AI could help employers achieve significant labour cost-savings – also bypassing major expenses associated with staffing a large workforce, such as office space, training programmes and wellness bundles.

If widely implemented, AI will impact up to two-thirds of current full-time jobs (300 million) globally, according to a recent Goldman Sachs study. The research included the analysis of traditional AI (think: data analysis, fraud detection and pattern detection) and generative AI, which produces new content (e.g., designs and synthetic data). Generative AI alone could entirely substitute a quarter of the global workforce.

Which jobs will be replaced by AI?

AI will affect some jobs more than others. White-collar workers – i.e., people who hold office positions – are most at risk, including:

      Administrative roles e.g., personal assistants, customer service providers. By 2027, expect a chatbot to receive one in four of your customer service enquiries. Increasing software sophistication is speeding up the uptake of automation technology for these role types. In the US, automation threatens to make 46% of administrative roles redundant.

      Judicial jobs e.g., paralegals, legal assistants. Data used in legal cases, in which swathes of content are synthesised, are typically very structured. This makes judicial jobs, alongside administrative positions, some of the most exposed to automation.

      Jobs in tech e.g., coders, data analysts and software engineers. Faster and more accurate: organisations may increasingly rely on AI to execute the number-crunching required in many tech-related jobs today.

      Media roles e.g., content creators, technical writers and journalists. New tools in generative AI continue to bolster the capability of software to read, write and understand text-based content – minimising the need for human contribution in this sector. Some media outlets, such as Buzzfeed and CNET, have already used platforms similar to ChatGPT to write numerous articles, quizzes and more.

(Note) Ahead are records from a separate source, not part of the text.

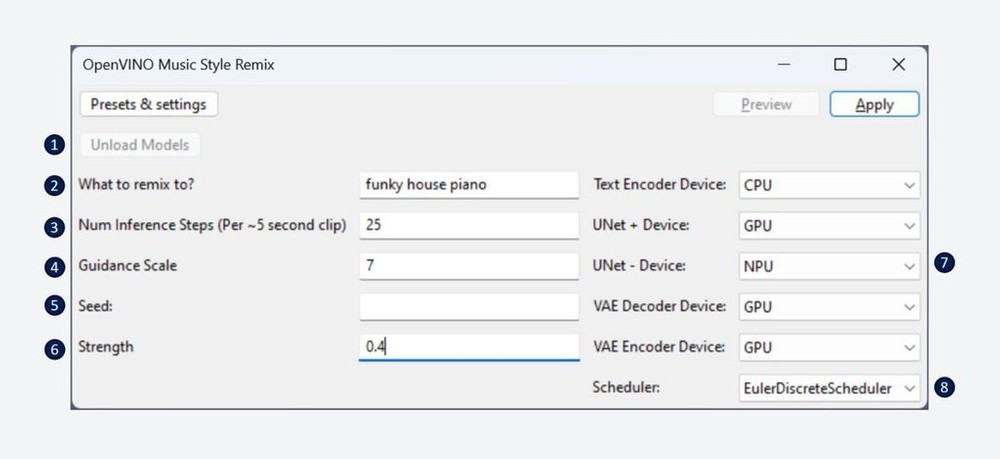Click the Preview button
The width and height of the screenshot is (1000, 459).
coord(766,104)
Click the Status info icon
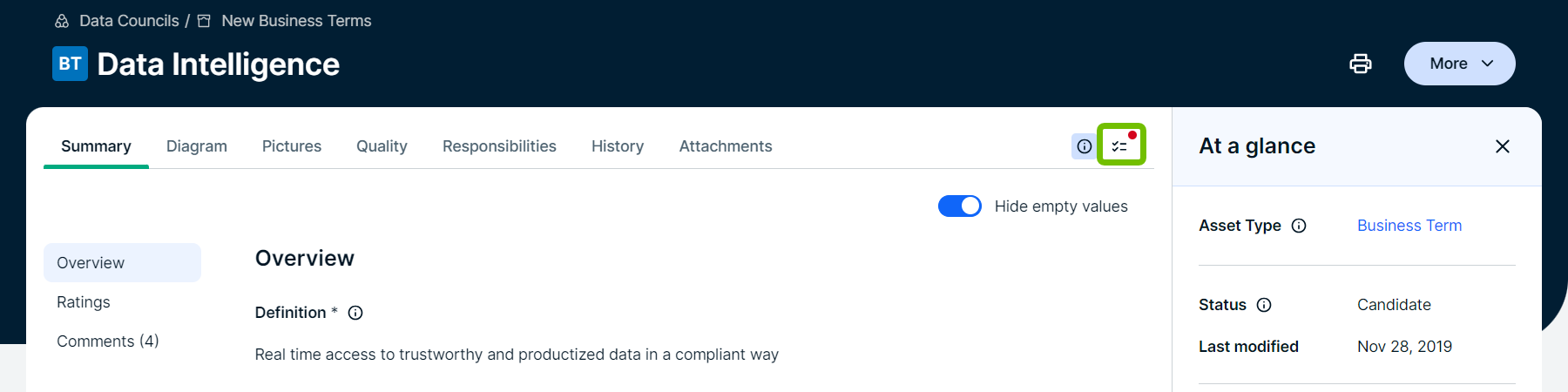Viewport: 1568px width, 392px height. click(x=1264, y=305)
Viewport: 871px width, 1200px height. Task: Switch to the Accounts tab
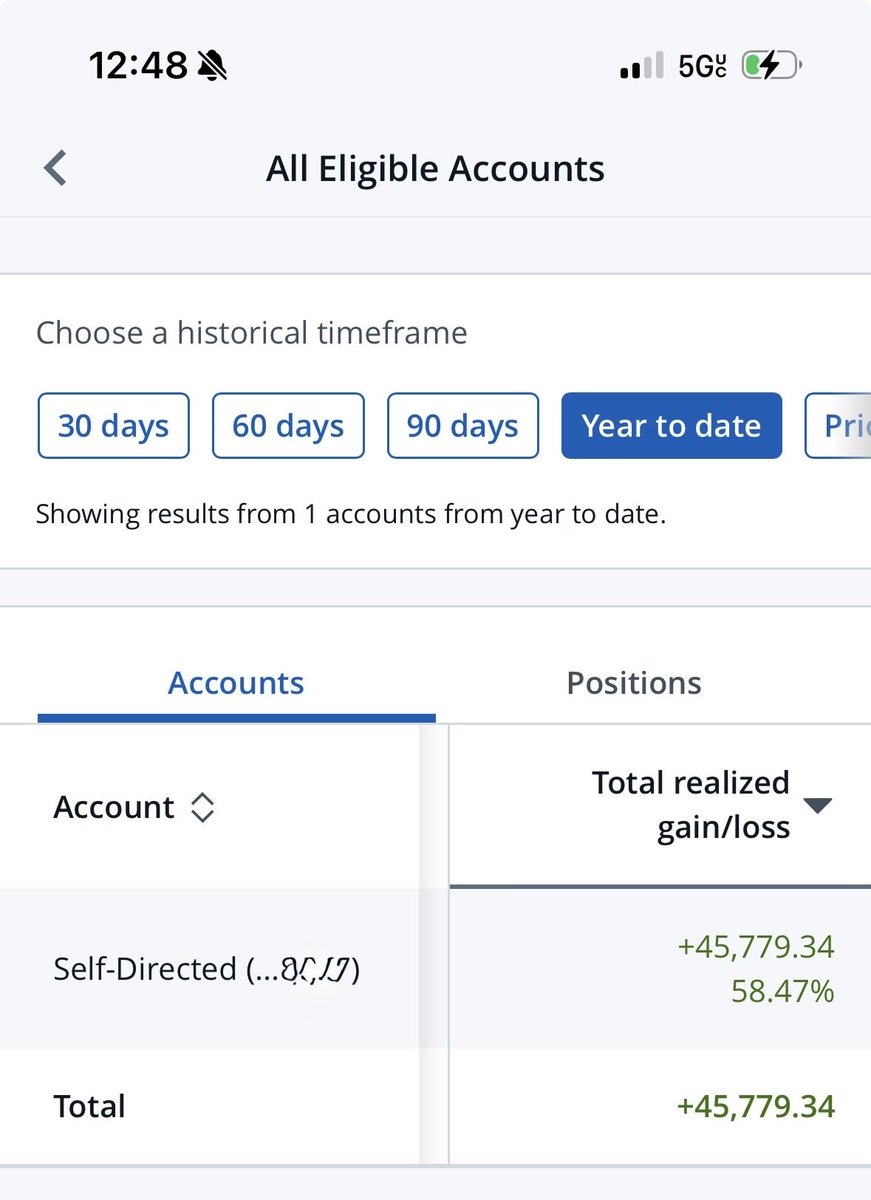(236, 683)
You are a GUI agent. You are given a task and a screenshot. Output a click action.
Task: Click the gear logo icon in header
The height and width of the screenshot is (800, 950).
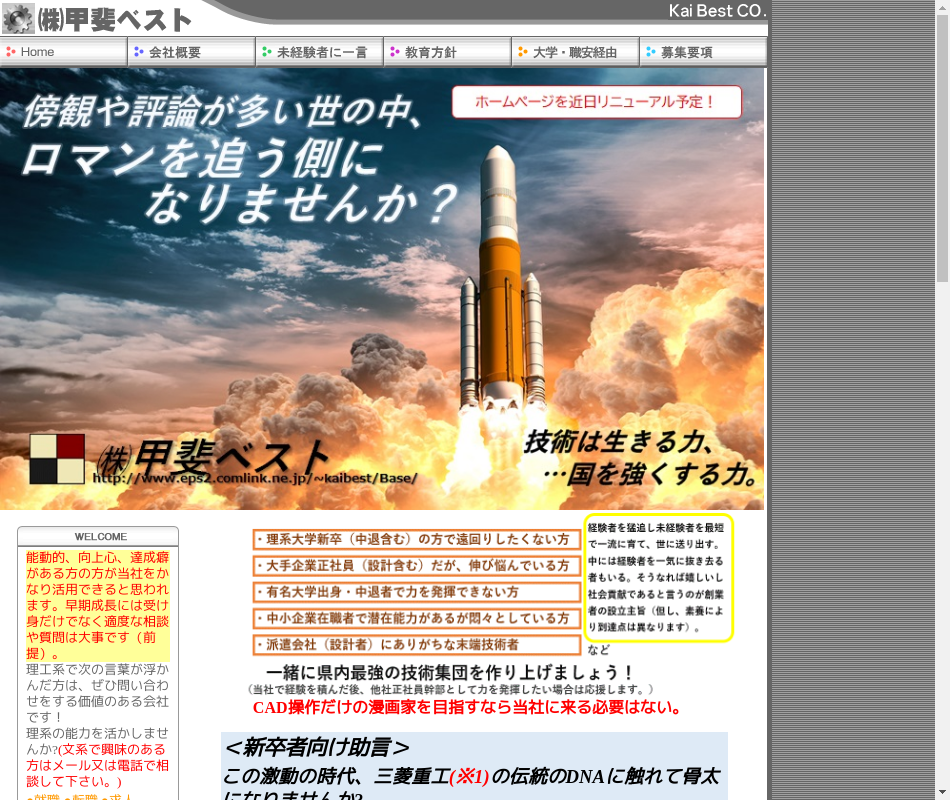coord(18,18)
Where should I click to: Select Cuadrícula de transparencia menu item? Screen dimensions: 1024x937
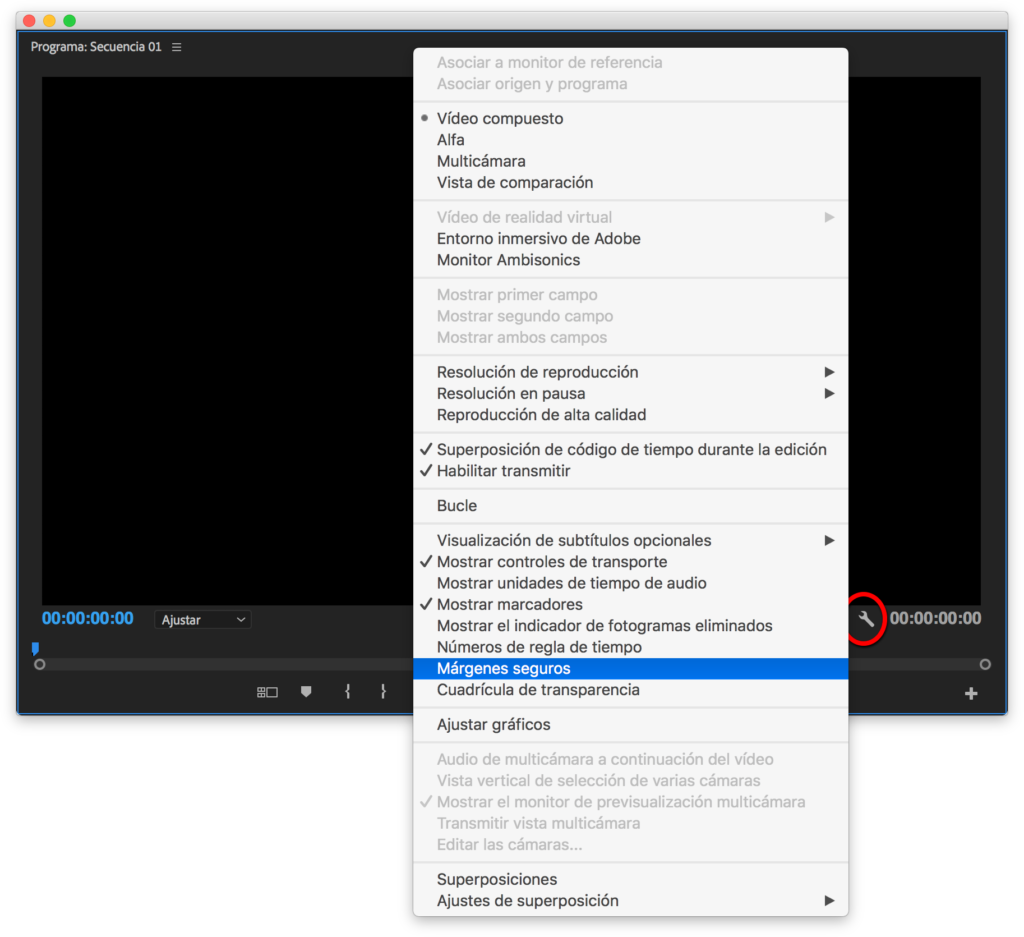click(x=537, y=689)
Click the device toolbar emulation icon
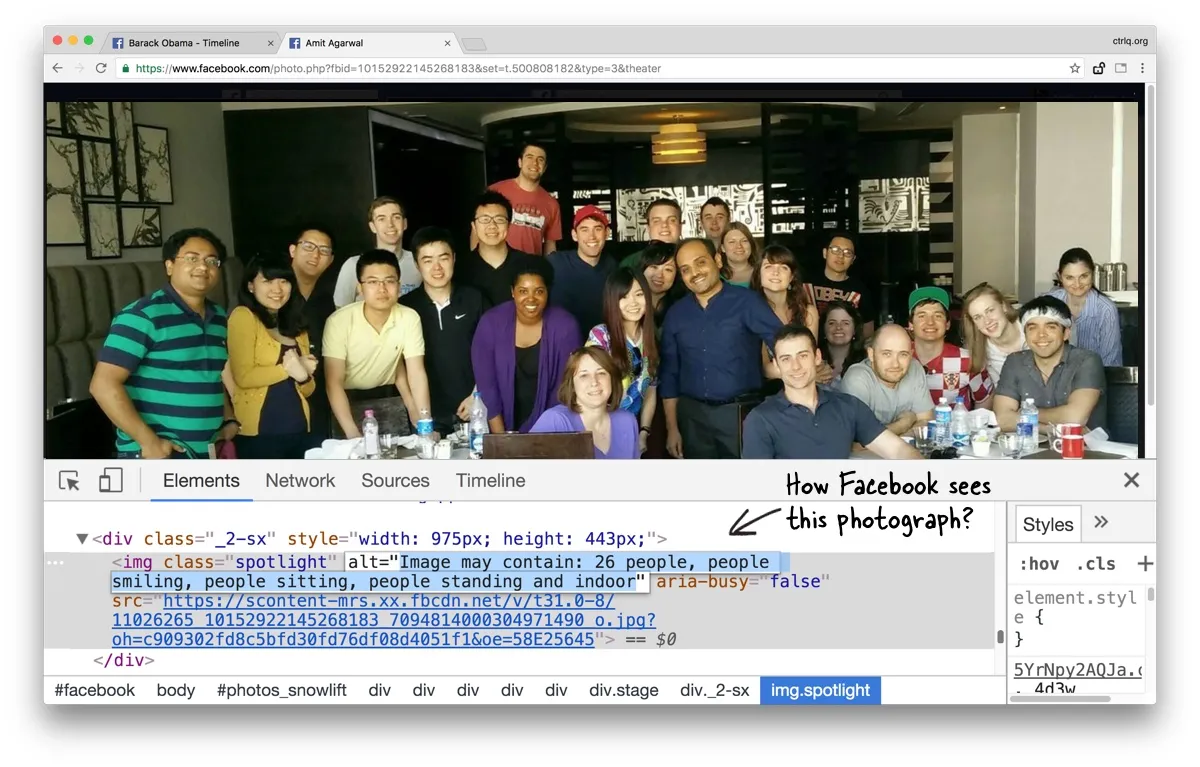1200x767 pixels. coord(110,480)
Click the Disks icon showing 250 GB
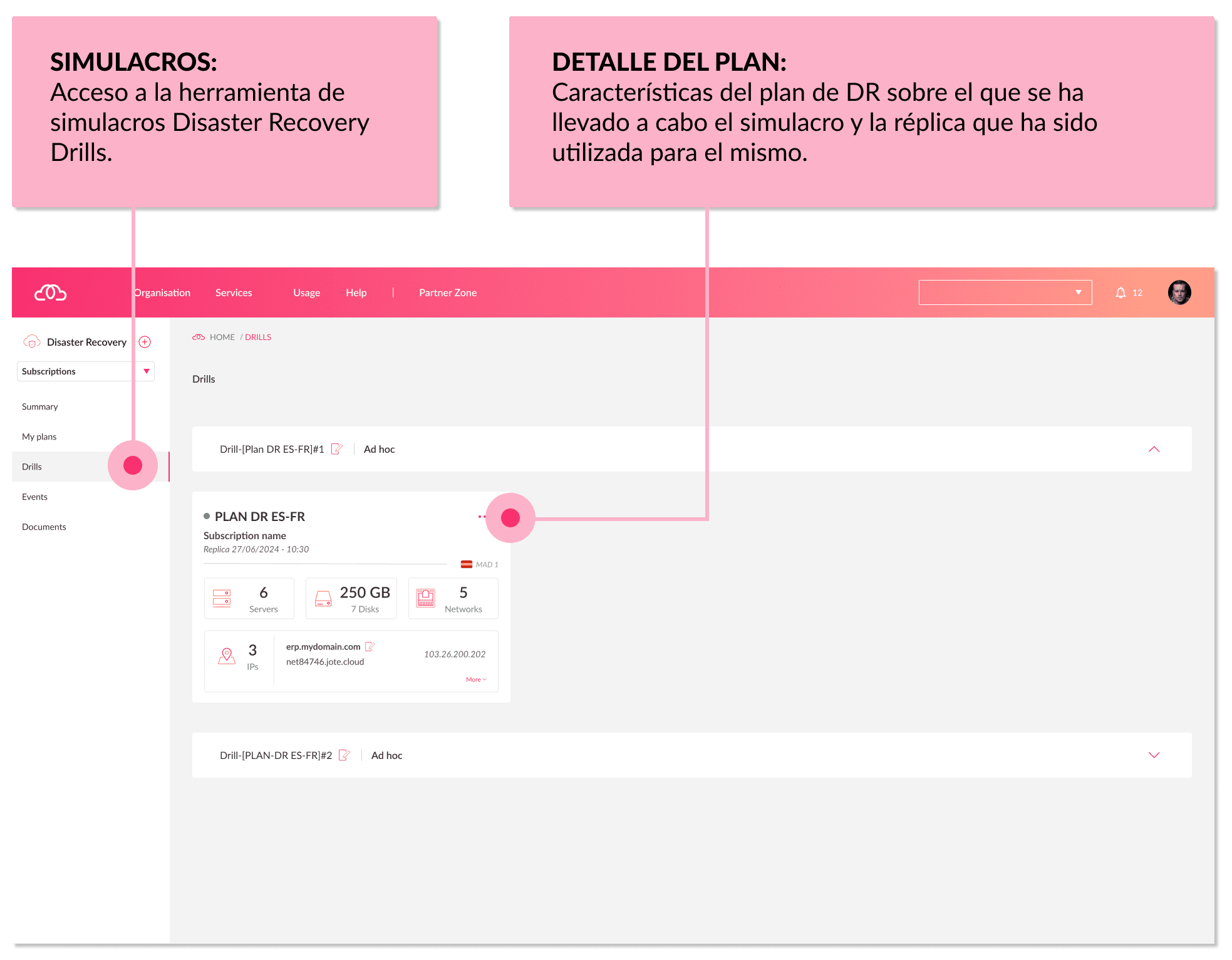This screenshot has width=1232, height=960. tap(322, 601)
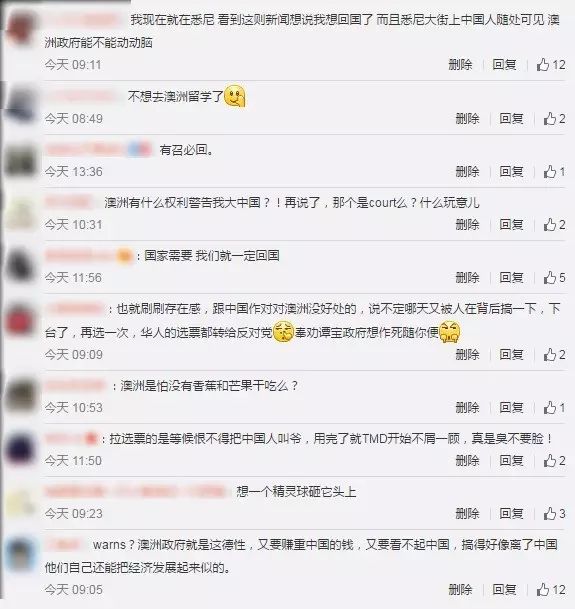Viewport: 575px width, 609px height.
Task: Like the 10:31 comment mentioning court
Action: [554, 224]
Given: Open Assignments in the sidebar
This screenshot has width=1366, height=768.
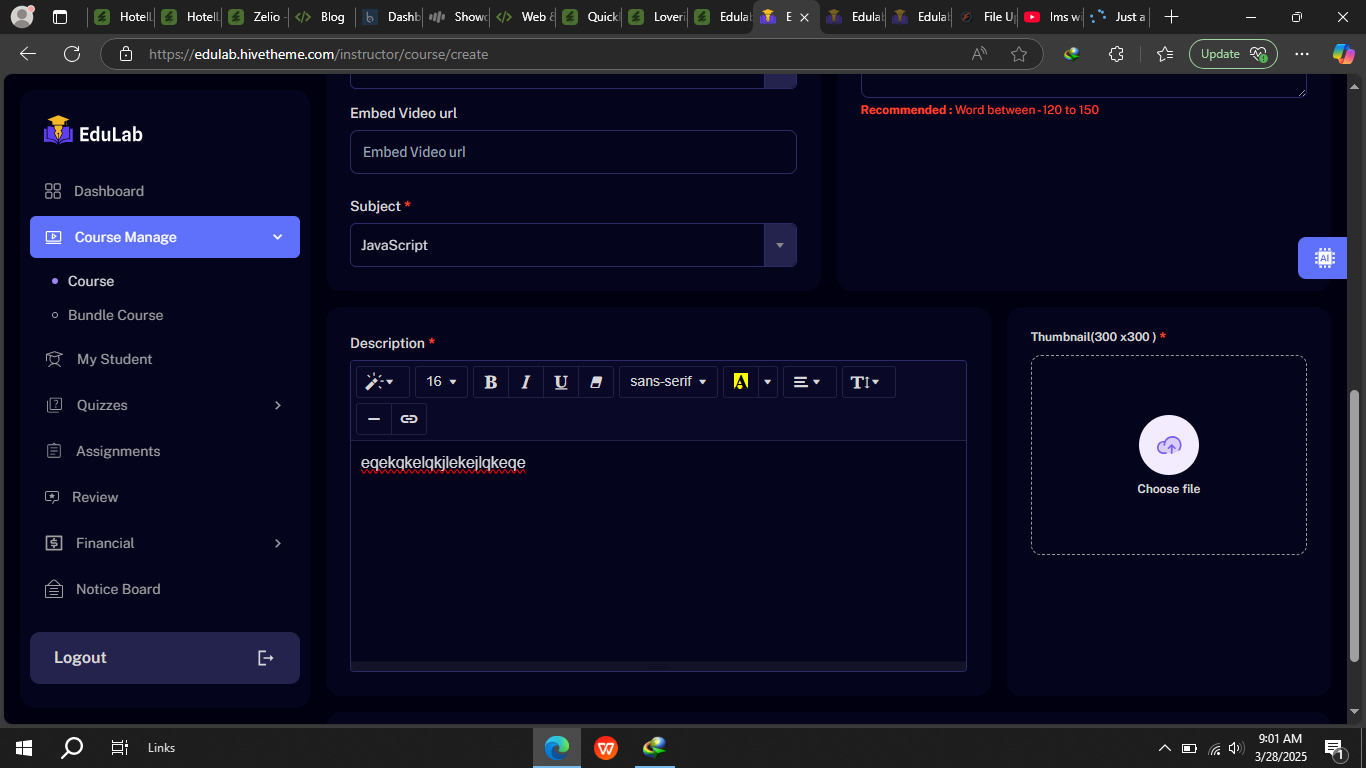Looking at the screenshot, I should pyautogui.click(x=117, y=451).
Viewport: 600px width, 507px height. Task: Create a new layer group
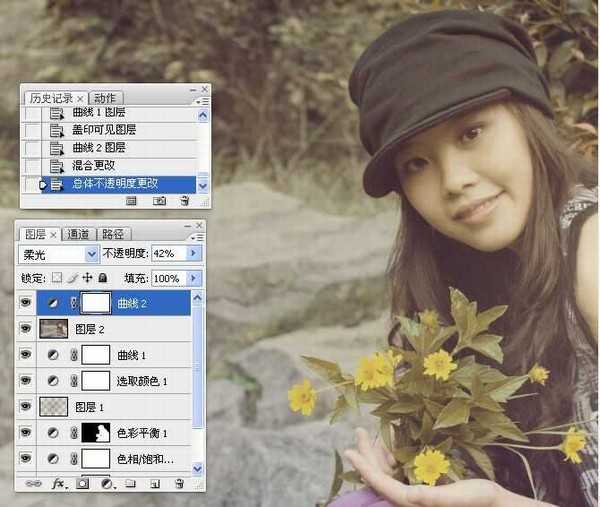(x=130, y=483)
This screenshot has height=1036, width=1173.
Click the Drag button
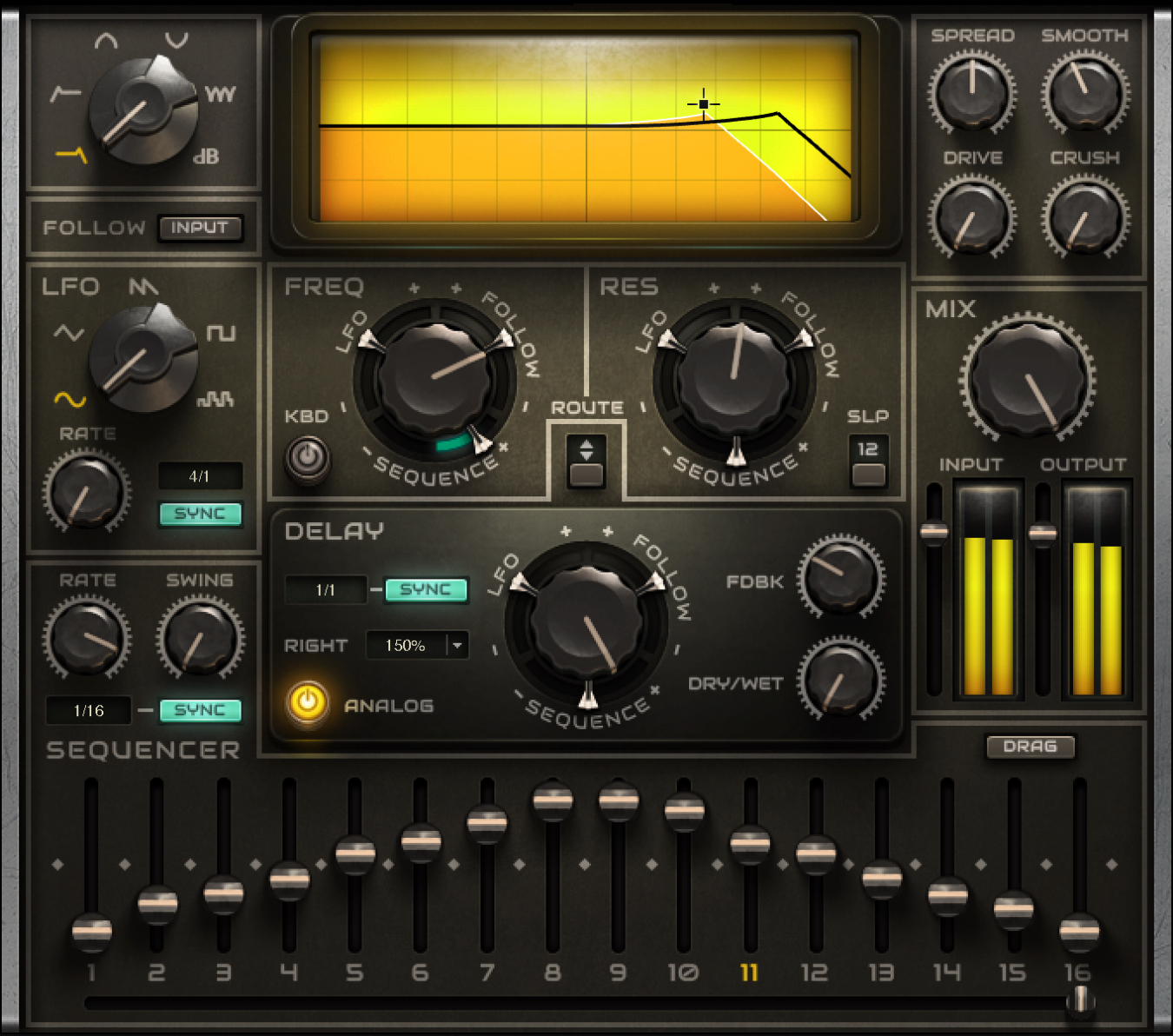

      Finance positions e.g., financial advisors and analysts, accountants, market traders. Identifying patterns, such as market trends, is what traditional AI does best. Utilising platforms that do this at lightning speed is invaluable for companies wishing to stay one step ahead of their competitors.

How will jobs change in the future?

While AI has the potential to perform a multitude of jobs well, there’s nothing quite like the human touch.

Compassion, for example, is rated higher than or equal to the deliverance of sound medical knowledge in US healthcare – by both doctors and patients. 85% of patients prioritise compassion over pricing even, according to a HealthTap study.

And, like humans, AI isn’t perfect. Software such as ChatGPT still fumbles – with typos, coding errors and basic maths miscalculations a common occurrence. That’s why Manav Raj, co-author of the Goldman Sachs study and Assistant Professor of Management at the Wharton School of the University of Pennsylvania, insists AI must be complementary to jobs.

"We have to think about these things as productivity enhancing tools, as opposed to complete replacements."

Integrating AI into the workplace, therefore, could actually help elevate existing job performance. Coders, for example, could use this technology to increase efficiency and identify potential errors.

As with all emerging industries, the widespread uptake of AI would also lead to the creation of new job types. Already, demand for prompt engineers, who write text instead of code for AI systems, has rocketed.

It’s time to face up to AI

So while the lines of code for how AI will affect workplace roles are still being written, complete automation of work is unlikely. Instead, AI has the potential to enhance many job functions rather than replace them.

Rather than feeling threatened by its emergence in your industry, our recommended approach is to get to know AI and its application to your role. This way, you can be ahead of the curve when it comes to including it in your workplace processes, which will secure your position for the long term.